Trending Topics

Ill. ambulance service blasted for slow response time

Hospital is ready and willing to work with any of 3 ambulance services approved by county board

By Kevin Barlow
The Pantagraph

CLINTON, Ill. — Dr. John Warner Hospital is ready and willing to work with any of the three ambulance services approved by the DeWitt County Board, but CEO Earl Sheehy is disappointed the hospital’s current service has been criticized for a delayed response.

The County Board is expected Thursday to vote on a recommendation to hire a Schiller Park firm once the current hospital-run service is disbanded Dec. 1.

Last Wednesday, a worker at Vespasian Warner Public Library suffered tightness in his chest and chest pain. The county’s dispatch center, CENCOM, was about to page the Beason Fire Department instead of the Clinton Ambulance Service, but the dispatcher caught the mistake before the page was sent.

“It was a keystroke issue,” said Clinton Police Chief Mike Reidy, chairman of the CENCOM board. “It was corrected right away.”

Less than 30 seconds later, Clinton’s ambulance service and fire department were paged to the library, located a half-mile and two minutes away, according to MapQuest.

The CENCOM detail call sheet indicates the ambulance was dispatched at 12:30:40, was en route at 12:31:19, and arrived at 12:35:59.

Reidy said the proper location and address were provided. “It shouldn’t take that long to get there,” Reidy said. “It was the inability of the ambulance drivers to find the location.”

DeWitt County Sheriff Jered Shofner agreed.
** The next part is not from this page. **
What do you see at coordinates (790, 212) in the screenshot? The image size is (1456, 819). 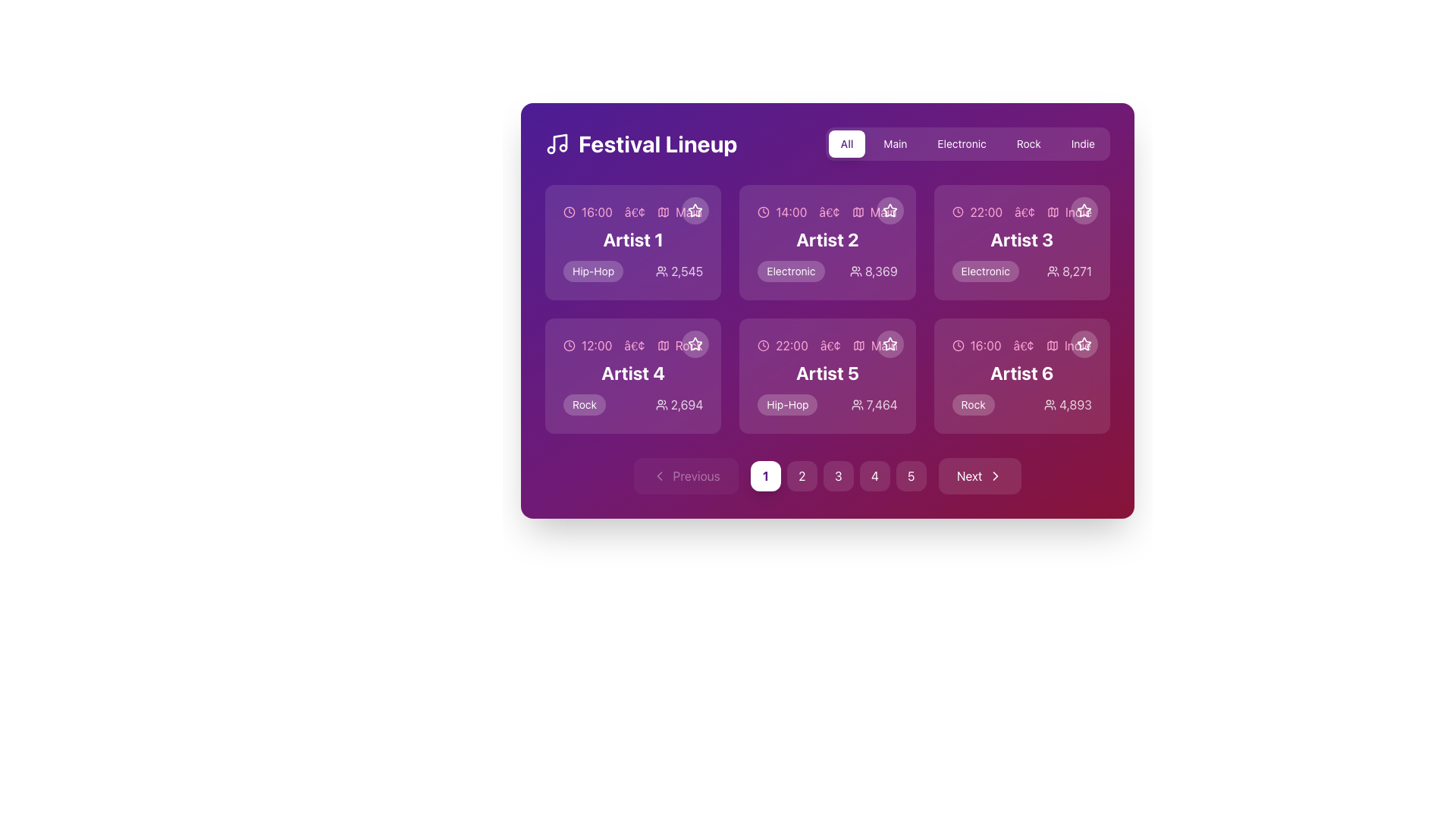 I see `the time indicator displaying '14:00' in the second concert slot of the 'Artist 2' section on the concert schedule interface` at bounding box center [790, 212].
“I understand they drove through the Sheriff’s Department parking lot looking for the location,” he said. “The library is easy to locate.”

The patient was transported to the hospital and received care.

CENCOM manager Tony Harris agreed Beason was mistakenly called but that was not the reason for the majority of the delay.

The issue was raised the same night during a County Board advisory committee meeting on picking an ambulance service. The committee eventually voted to go with Paramedic Services of Illinois of Schiller Park to replace the current service, disbanded by the hospital board effective Dec. 1.

Several current employees organized a non-profit group to provide ambulance service.

“There was a lot of misinformation and people said that our employees were not trustworthy,” Sheehy said. “This is not true. It’s hard enough to keep a staff together until December because there is no guarantee for jobs for them after that point. But to just blast our employees is unfair.”